Slurm on LUMI¶

Presenter: Tuomas Lunttila (LUST)

Slurm is the batch job scheduler used on LUMI. As no two Slurm configurations are identical, even an experienced Slurm user should have a quick look at the notes of this talk to understand the particular configuration on LUMI.

Materials¶

Q&A¶

Do we have to take into account the full machine runs when booking for normal jobs? If the system is drained of jobs for the last Sunday of the month.
- You don't book time on a supercomputer. You submit jobs and the scheduler decides when they will run. You don't know in advance then they will run. And everything is re-evaluated every few minutes based on the priorities of each of the jobs that are in the queue. It is also not "first come, first served". See the slide on "Queueing and fairness". This is also why a large supercomputer is not good for interactive work. But batch jobs guarantee that the resources can be optimally used and that the machine can be kept as busy as possible, also during the night and during the weekend.
Does salloc reserves a part of login node, or part of some interactive node?
- It reserves resources in the partition where you request resources. But you're running ahead of the presentation. Once you have your allocation, you start job steps in the allocation where the work is done. So with salloc you still have to start actual work with srun. There are examples coming later in the lecture.
With allocations per node, do we still need to specify the memory that we want to use, or is it enough to just specify the number of nodes we need and is it then automatically assigned?
- You don't need to do on standard and standard-g, but if you would request an exclusive node on small or small-g and don't use --mem, you don't get all the memory as there is a default per task set for these partitions that is less.
- It is also a "safety measure", as Tuomas said before. if you ask for the "right amount" of memory you are guaranteed a healthy node with that amount, if you don't and something went wrong with the node cleaning procedure that node can be given to you, and you may get an unexpected out-of-memory error.
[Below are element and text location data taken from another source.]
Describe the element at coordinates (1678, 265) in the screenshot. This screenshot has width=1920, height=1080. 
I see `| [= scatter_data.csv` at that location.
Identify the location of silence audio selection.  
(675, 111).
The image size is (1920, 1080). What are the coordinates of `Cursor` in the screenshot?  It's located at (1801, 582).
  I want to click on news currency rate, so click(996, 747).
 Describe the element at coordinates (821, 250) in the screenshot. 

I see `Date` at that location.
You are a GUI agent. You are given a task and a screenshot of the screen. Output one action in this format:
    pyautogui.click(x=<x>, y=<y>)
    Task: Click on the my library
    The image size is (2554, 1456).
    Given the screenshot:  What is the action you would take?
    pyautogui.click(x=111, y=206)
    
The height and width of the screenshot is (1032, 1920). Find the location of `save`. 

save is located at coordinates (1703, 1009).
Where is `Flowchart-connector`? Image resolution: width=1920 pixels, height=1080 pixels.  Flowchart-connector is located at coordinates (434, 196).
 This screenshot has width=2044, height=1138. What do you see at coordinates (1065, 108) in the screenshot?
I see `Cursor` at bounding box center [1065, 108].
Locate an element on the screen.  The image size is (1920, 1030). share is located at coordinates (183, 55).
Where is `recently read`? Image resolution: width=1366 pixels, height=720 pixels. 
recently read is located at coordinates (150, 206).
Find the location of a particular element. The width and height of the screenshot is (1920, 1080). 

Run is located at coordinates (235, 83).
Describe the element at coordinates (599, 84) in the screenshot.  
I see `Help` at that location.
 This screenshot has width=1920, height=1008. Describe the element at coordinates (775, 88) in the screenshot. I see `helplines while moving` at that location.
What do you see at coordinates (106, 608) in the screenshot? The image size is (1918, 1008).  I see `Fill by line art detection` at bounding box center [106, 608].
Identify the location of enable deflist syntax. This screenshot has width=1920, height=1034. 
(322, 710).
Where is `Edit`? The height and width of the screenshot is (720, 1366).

This should not happen nowadays, but it happened in the past.
If there is only one task, is there a difference between --mem and --mem-per-cpu?
- -mem is memory per node. The value you specify there will be different from what you specify for --mem-per-cpu unless you task also has only one CPU. But frankly, LUMI is not really made to run single core jobs... Also, but that is still coming, you're not just billed for the amount of cores you use, but also for the amount of memory (and number of GPUs). If you would be using only one core but ask half of the memory of the node, you will still be billed for half the node.
Thanks. I'm thinking about a case, e.g. --nodes=1 --ntasks=1 --cpus-per-task=<all> --mem=<all_node_mem> vs --nodes=1 --ntasks=1 --cpus-per-task=<all> --mem-per-cpu=<if_multiplied_by_cpus-per-task_equals_to_all_node_mem> Any difference here?
- No, but the first is a lot easier to write...
Would you recommend using 'module purge' in batch job scripts on Lumi?
- I personally would, and explicitly load the correct LUMI and partition module (or CrayEnv module) to ensure that your job script runs in the intended environment. Launching a job script from a different environment than intended can lead to issues that are impossible to debug.